This from Princeton's Paul Starr, speaking about the rise in deductibles in employer-sponsored health plans, rang a bell:
Since the ACA, there has been no overall increase in cost sharing. There are higher deductibles, but the ACA has also eliminated most annual and lifetime limits. It has provided for more complete coverage of preventive care.
So, people actually have benefited from the ACA in some ways. But I do not think they understand that...
I think many policy analysts, looking at this objectively, would say this is actually a very good shift. That it makes sense to cover those preventive costs. It makes sense to protect against catastrophic risks. The offset to that is that people have more exposure to routine medical costs up to their deductible.
Actually, it rang two bells. I noticed this apparent paradox myself in a 2015 Commonwealth Fund survey of underinsurance: deductibles had risen, but the percentages of enrollees going without needed care or having difficulty paying medical bills hadn't.
More to the point, though, it reminded me of the core claim in a study by Brookings' Loren Adler and Paul Ginsburg of the post-ACA individual market: that premiums are lower than they would have been absent the ACA (and lower than forecast by CBO, even accounting for this year's spike).

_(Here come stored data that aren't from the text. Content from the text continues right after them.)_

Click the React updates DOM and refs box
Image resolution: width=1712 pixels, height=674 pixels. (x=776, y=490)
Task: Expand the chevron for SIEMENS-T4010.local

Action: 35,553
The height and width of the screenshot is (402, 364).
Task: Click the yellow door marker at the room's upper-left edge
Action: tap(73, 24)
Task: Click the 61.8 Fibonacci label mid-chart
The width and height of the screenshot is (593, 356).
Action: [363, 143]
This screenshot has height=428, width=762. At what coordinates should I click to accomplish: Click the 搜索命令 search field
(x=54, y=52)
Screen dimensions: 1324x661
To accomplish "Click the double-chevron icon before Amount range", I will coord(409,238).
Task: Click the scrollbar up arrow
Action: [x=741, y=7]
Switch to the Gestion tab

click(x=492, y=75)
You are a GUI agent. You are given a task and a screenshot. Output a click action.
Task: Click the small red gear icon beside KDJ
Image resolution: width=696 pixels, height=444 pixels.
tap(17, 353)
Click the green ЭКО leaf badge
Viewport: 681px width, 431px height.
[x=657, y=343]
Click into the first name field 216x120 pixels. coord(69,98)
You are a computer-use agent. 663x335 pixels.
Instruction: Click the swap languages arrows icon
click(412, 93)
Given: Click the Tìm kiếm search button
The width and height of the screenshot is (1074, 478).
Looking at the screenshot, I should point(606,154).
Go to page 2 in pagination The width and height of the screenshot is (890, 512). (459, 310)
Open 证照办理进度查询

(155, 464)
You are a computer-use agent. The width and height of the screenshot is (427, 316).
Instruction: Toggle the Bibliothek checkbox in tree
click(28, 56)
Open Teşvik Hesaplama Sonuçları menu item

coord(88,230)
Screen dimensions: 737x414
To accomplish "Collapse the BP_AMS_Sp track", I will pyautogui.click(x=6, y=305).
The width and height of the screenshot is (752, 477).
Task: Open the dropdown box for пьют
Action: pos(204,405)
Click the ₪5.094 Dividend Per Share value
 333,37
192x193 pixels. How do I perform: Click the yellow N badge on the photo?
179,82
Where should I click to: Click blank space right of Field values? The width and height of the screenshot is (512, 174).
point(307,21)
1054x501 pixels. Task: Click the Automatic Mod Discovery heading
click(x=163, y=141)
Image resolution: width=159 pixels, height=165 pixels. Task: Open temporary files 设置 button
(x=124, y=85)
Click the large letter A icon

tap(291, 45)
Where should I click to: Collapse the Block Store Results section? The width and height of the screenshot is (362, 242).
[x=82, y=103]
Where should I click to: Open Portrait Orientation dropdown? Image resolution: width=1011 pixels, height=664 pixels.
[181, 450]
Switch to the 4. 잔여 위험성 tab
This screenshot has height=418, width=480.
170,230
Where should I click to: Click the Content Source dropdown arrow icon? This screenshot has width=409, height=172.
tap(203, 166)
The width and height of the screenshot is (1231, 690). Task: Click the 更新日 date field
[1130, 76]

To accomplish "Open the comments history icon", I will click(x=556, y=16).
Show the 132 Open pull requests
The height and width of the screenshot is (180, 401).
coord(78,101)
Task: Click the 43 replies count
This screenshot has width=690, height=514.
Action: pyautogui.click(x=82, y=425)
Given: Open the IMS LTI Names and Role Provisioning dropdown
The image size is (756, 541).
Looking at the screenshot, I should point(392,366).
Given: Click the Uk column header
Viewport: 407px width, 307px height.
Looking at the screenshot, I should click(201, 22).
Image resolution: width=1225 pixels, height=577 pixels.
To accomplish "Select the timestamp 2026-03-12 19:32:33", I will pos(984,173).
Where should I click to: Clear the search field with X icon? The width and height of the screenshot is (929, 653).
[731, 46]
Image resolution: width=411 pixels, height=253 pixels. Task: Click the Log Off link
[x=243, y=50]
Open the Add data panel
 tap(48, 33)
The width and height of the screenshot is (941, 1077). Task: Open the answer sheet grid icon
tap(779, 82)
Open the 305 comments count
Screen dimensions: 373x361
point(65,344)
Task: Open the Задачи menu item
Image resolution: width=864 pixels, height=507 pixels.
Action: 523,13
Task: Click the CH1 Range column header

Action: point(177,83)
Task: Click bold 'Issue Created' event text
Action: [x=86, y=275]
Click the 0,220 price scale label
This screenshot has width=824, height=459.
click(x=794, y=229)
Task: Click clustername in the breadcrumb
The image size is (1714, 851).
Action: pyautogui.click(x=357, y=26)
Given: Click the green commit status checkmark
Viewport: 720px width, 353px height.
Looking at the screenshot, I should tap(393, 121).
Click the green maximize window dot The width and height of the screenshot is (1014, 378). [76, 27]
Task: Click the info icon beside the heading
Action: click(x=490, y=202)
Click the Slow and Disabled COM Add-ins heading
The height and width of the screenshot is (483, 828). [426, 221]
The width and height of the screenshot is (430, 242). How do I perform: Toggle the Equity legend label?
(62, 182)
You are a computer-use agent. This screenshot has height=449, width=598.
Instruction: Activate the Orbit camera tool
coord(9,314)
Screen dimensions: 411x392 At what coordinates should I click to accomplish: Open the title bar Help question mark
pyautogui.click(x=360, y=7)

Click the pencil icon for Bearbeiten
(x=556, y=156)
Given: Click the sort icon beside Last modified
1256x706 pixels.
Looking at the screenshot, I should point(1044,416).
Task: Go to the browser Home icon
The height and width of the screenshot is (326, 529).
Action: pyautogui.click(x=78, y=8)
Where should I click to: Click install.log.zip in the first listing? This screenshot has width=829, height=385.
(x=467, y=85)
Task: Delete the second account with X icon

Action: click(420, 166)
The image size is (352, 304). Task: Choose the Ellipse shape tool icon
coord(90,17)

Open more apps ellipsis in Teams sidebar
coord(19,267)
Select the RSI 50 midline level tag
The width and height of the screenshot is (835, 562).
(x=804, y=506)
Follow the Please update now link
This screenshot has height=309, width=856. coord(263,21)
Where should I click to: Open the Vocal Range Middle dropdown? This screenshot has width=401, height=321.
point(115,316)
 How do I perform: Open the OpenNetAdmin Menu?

That claim rested on the roughly one third of enrollees in the pre-ACA individual market who paid above sticker price because they had pre-existing conditions. In assessing real pre-ACA costs, one could also factor in those who were priced out or barred outright from the individual market because of pre-existing conditions.
In both the ESI and individual markets, a similar tradeoff has occurred: the costs of the highest utilizers have been spread more than previously among the larger pool of healthy enrollees. Mean costs have fallen or stayed flat. But for the median ESI enrollee, they've probably risen. And the median premium in the individual market has also risen -- though not for most subsidized buyers (about half the market, for whom the government picks up almost three quarters of the tab on average) and not for the hefty percentage of the unsubsidized who have pre-existing conditions.
In the ACA marketplace, I see two main flaws. First, the risks simply haven't been spread far enough. They should be spread more to taxpayers, via richer subsidies, including a cap on premiums as a percentage of income all the way up the income chain. That would in turn improve the risk pool because more people would opt in.
Second, the cost of care is too high, because the marketplace was structured to leave insurers to negotiate payment rates with providers on the ESI model. It should have been set up more like Medicare Advantage or managed Medicaid, with government paying the insurers on a capitation basis tied to government rates, probably close to current Medicare rates.
Fixing the first flaw would probably be enough to make the market fat and happy, like Medicare Advantage, if more expensive to taxpayers than it should be. Fixing the second would be a strong blow for effective cost control, isolating ESI as the locus of inflated prices for medical care. Admittedly, that's half the market, but leaving it as the sole locus of inflated prices would at least be clarifying.